Confocal analysis of MacRed chicken post-hatch mononuclear phagocyte populations. (A) Splenic mononuclear phagocytes (red) and Bu-1⁺ B-cells (green) from a 16-week-old MacRed chicken. Rings of transgene-expressing cells can clearly be seen surrounding the ellipsoid (asterisk). (B) Bursa of Fabricius from an 8-day-old MacRed chicken: Bu-1⁺ B cells (green) show arrangement of the B-cell follicles; mononuclear phagocytes (red) are present in the medulla (M) and interfollicular region (red arrow), but not in the cortex (C) of B-cell follicles in the bursa of Fabricius. (C) Caecal tonsil B-cell follicle from a 10-week-old MacRed chicken, showing location of mononuclear phagocytes (red) and Bu-1⁺ B-cells (green).

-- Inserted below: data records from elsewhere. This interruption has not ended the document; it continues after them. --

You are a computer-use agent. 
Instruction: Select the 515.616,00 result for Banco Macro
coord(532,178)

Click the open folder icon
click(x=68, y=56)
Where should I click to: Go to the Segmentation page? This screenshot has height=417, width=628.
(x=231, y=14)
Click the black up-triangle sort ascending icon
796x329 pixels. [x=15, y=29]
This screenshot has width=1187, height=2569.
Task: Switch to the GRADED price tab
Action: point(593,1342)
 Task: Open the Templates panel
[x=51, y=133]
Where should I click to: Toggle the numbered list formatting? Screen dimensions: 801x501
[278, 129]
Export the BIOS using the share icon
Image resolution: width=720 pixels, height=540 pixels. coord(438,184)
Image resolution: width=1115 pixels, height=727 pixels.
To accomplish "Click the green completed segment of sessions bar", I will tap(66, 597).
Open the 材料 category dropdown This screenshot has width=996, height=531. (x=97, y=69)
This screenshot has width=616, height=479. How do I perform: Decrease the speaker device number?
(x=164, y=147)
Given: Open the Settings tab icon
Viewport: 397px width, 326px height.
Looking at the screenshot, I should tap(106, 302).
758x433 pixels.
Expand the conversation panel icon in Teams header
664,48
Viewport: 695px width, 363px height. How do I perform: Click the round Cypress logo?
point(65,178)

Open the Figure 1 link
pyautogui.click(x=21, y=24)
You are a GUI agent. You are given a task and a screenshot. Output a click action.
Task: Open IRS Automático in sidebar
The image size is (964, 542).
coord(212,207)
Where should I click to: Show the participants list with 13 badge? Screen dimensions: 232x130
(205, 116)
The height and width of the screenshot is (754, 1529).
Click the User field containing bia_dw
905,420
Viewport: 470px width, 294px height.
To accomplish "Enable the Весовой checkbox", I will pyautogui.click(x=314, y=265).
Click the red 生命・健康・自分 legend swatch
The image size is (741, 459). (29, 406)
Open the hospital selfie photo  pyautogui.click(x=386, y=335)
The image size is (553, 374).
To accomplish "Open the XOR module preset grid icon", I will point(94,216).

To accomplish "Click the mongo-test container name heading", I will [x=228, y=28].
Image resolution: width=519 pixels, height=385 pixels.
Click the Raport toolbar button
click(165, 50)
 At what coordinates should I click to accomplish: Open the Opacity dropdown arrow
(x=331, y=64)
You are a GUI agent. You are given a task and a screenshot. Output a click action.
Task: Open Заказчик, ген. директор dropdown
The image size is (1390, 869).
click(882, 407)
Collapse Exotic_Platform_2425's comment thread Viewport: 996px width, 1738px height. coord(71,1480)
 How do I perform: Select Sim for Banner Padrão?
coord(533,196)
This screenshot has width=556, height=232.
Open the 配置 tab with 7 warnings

Transgene-expressing cells concentrated in the medulla region (M) of the B-cell follicle are a dense network of FDC. (D) Microglial cells (red) in the cerebellum of an 8-day-old MacRed chicken showing colocalisation with CD45 staining (green). (E) Kupffer cells (red) showing colocalisation with CSF1R (green) from a 13-week-old MacRed chicken liver. (F) Lung mononuclear phagocytes (red) and Bu-1⁺ B-cells (green) in the interstitial tissue of the parabronchial wall from a 16-week-old MacRed chicken. The parabronchial lumen (pb) is indicated. (G) Epidermal mononuclear phagocyte cells (red) in epidermal sheet preparation from a 10-week-old MacRed chicken. (H) Breast muscle mononuclear phagocytes (red) from a 16-week-old MacRed chicken co-expressing MHCII (green). (I) Feather pulp mononuclear phagocytes from an 8-day-old MacRed chicken (red) co-stained with CD45 (green). Scale bars: 50 µm.

Fig. 6.

F distribution of lymphoid aggregates in the MacRed chicken gut. (A-I) External views of different regions of a 1-year-old MacRed chicken showing several scattered lymphoid aggregates in the jejunum (A-C), numerous scattered lymphoid aggregates in the ileum (D-F) and a high concentration of lymphoid aggregates in the ileum Peyer's Patch. Scale bars in A-I: 500 µm. (J-L) Immunofluorescence staining of Peyer's patches showing organisation of CSF1R-mApple-expressing cells (red) in relation to: (J) Bu-1⁺ B-cells (green), (K) TCR αβ (Vβ1)⁺ T-cells (green) and (L) CVI-ChNL-74.2⁺ macrophages (green). Scale bars in J-L: 100 µm.